In this presentation I comment on the current state of mental health globally from the perspective of a psy-professional (mental health nurse) who has also trained as a sociologist. If it can be argued that the mental health system led by psychiatry continues to operate as a kind of political project supporting capitalism, that project would seem to be contingent, fragile and constantly under challenge, by dissenting voices such as those of the survivors of psychiatry – a new social movement. It might be argued that psychiatry and the biomedical model have not previously been exposed to the degree of critical scrutiny and opposition that currently exists. If the psy-system is in crisis it may be that this is more a crisis of human rights associated with iatrogenic damage resulting from psycho-pharmacological mega-dosing and polypharmacy and other forms of poor practice. There are also, of course, ongoing human rights concerns surrounding mental health law and coercion as ‘care’. Moreover, the ‘psy-system’ comprises various competing interests that are played out daily at the policy, governance and clinical practice levels. The various professions assert their ‘unique’ occupational contributions to the mental health division of labour, workforce improvement targets typically fail to be met and service users continue to express dissatisfaction with the outcomes of ‘care’. Given this context it is difficult to view the ‘psy-system’ as working in any organised and coherent way to support capitalist ideals and practices.

Madness: Ideas about Insanity

Peter Morrall

University of Leeds, United Kingdom

This paper addresses the uncertainties and incongruities about madness. It analyses critically how madness was historically and is today understood. There is no adherence to any prior perspective by the author (and no ‘instinctive’ sociological condemnation of psychiatry).

Contrasting past and present case-studies of people who have been perceived as mad and/or perceive themselves as mad, core ideas about madness are critiqued for their theoretical and empirical robustness. The case studies cover the topics of: madness and murder (Pierre Rivière and Anders Breivik); ‘asylumdom’ (John Perceval and Howard Dully); the sanity of insanity (Mary Barnes and Gwyneth Lewis); the insanity of society (Stephen Fry and ‘Swift Runner’); science and psychiatry (the Susannah Cahalan and ‘WL’).

Madness as a category of human performance consisting of behaviours, thoughts, and emotions, troublesome to an individual, to those Goffman terms the ‘normals’, or society overall, is also critiqued.

Ideas covered include: post-structuralism/social constructionism; existential-phenomenology; social control; Marxism; social realism; radical libertarianism; critical/radical/evolutionary psychologies; medical anthropology; and the biological sciences of ‘scientific-psychiatry’.
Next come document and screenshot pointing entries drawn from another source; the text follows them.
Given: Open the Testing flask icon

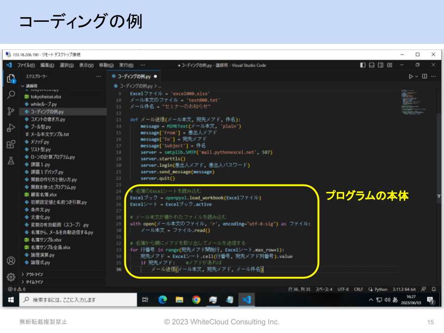Looking at the screenshot, I should point(11,161).
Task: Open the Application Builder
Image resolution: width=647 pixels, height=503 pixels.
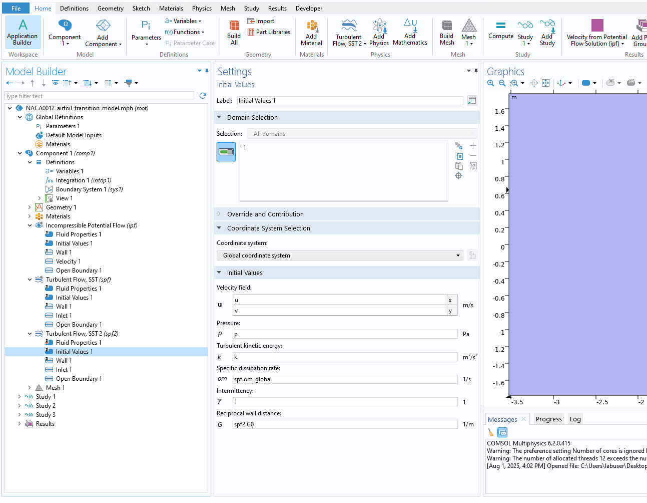Action: click(x=23, y=32)
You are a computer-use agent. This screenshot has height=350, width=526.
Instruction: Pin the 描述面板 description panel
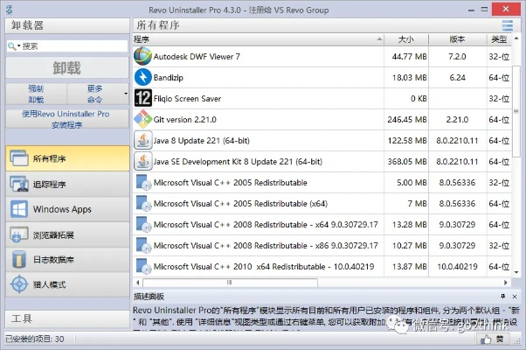pos(502,297)
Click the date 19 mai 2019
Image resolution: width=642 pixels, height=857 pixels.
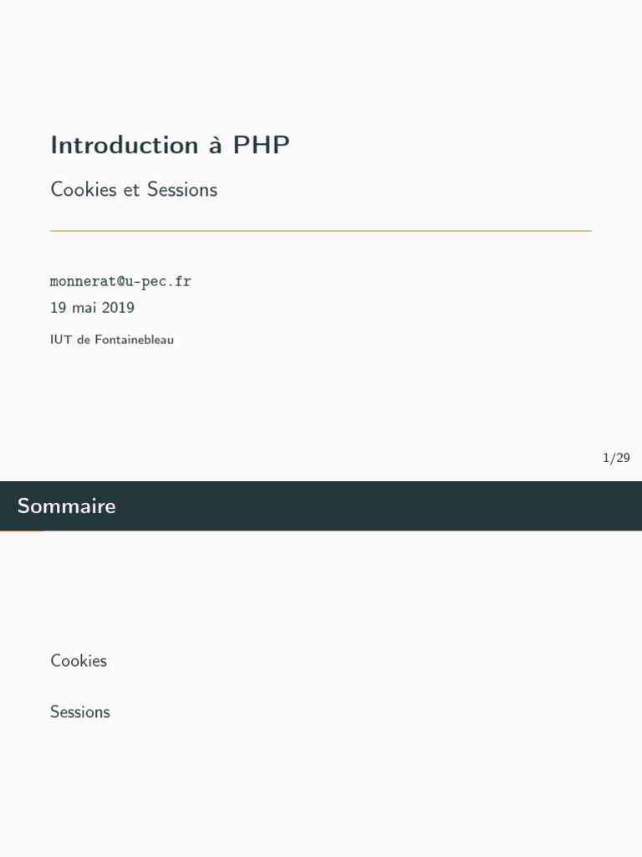[92, 308]
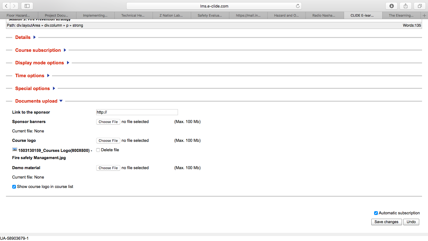Open a new tab with the plus icon
This screenshot has width=428, height=241.
[425, 15]
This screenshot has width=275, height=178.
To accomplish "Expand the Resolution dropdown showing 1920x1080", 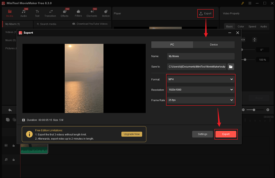I will pos(201,90).
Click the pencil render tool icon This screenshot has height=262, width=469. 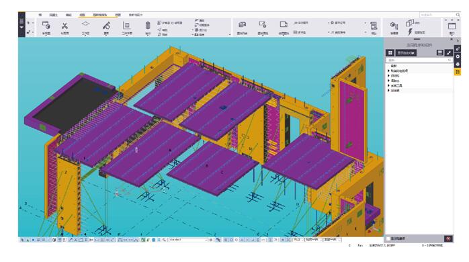click(x=106, y=26)
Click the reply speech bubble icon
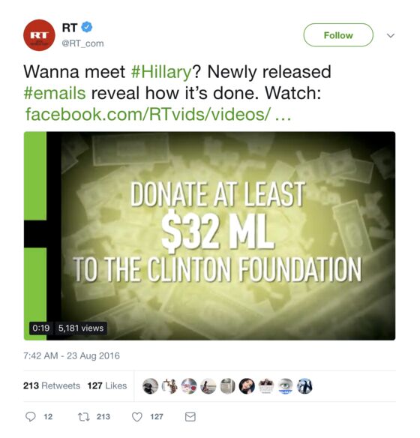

What is proposed is that madness has always been and continues to be misunderstood and may not be understandable. All ideas (so far) applied to madness are theoretically and/or empirically inadequate. Moreover, the very application of a particular idea, because this is conducted in and on its own terms, can only render a presumptive, partial, and preconceived understanding of madness.


Morrall P (2017) Madness: Ideas about Insanity. London: Routledge.